Esses oradores são os vip das organizações religiosas, de
tal forma que, se é necessário angariar fundos para obras ou remodelações, eles
são os convidados de honra porque se sabe que, de antemão, a sala vai estar
cheia e o sucesso garantido.
Ora enquanto o
religioso não tomar o seu devido lugar, que é ajudar os fiéis no seu caminho
espiritual, facto que começa na educação, que significa, antes de tudo, escola
da tolerância, está salvaguardado o ateísmo religioso.
Se perguntarmos para que serve a religião,
responder-se-á, e muito bem, para garantir alguma coisa. Ninguém está numa
religião se esta não lhe der nada, não disser nada, não lhe conferir alguma
estabilidade naquilo que a pessoa mais precisa. Mas o que acontece é isso? Cada
um responda por si.
A religião-espectáculo está a invadir o cenário religioso
o que, numa amálgma de gente, se o orador não tiver bom-senso, pode, à rapidez
do relâmpago, criar fanáticos prontos a fazer tudo o que lhes disser.
O perigoso quanto apreciado dom de palavra do oraddor é
meio caminho andado para que este se torne um líder bem sucedido, não sem que
se tenha em conta o conteúdo do discurso. Considerado como um génio, uma voz de
Deus, um profeta ele pode dizer o que quizer.
Acredito que, um dia, ter-se-á a religião como o encontro
fraterno de todos os viventes à face da Terra, humanos e não humanos, baseado
na tolerância e onde não haverá importantes porque todos os seres trazem
consigo um manancial grandioso da centelha divina.

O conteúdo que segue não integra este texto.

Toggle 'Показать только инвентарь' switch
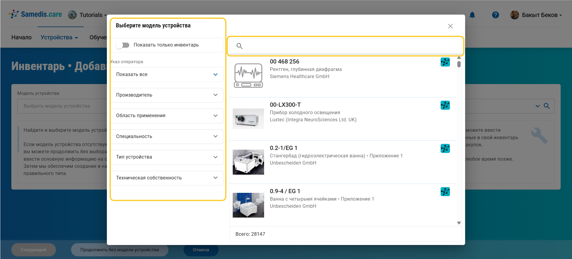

Unidos, acima de tudo, pelo muito amor ao próximo e ao
planeta, amá-los-ão verdadeiramente, e Deus deixará de ser algo que pensa por
nós, castigador implacável, em nome do qual grandes crimes se cometem, mas a
fonte de onde jorra a paz universal, um referencial do lado inexplicável da
vida.
A vaidade do brilho envernizado dos belos discursos dará
lugar à oração universal de louvor e glória a Deus. A fé deixará de ser um
espectáculo, ou motivo de divisão, e passará a ser caminho de humildade.
Quando as organizações religiosas deixarem de ter gente
importante e influente virar-se-ão para o humano no seu caminhar vertical, rumo
a um mundo que só Deus sabe qual é.
Por enquanto, pequenos grupos fazem uma autêntica
travessia no deserto, no anonimato, fiéis às suas convicções pacifistas e aos
desígnios de Deus. Eles existem em todas as religiões? É possível. Na
impossibilidade de as conhecer a todas, e dando voz ao optimismo da fé num Deus
salvífico e Pai, não queremos duvidar que seja verdade.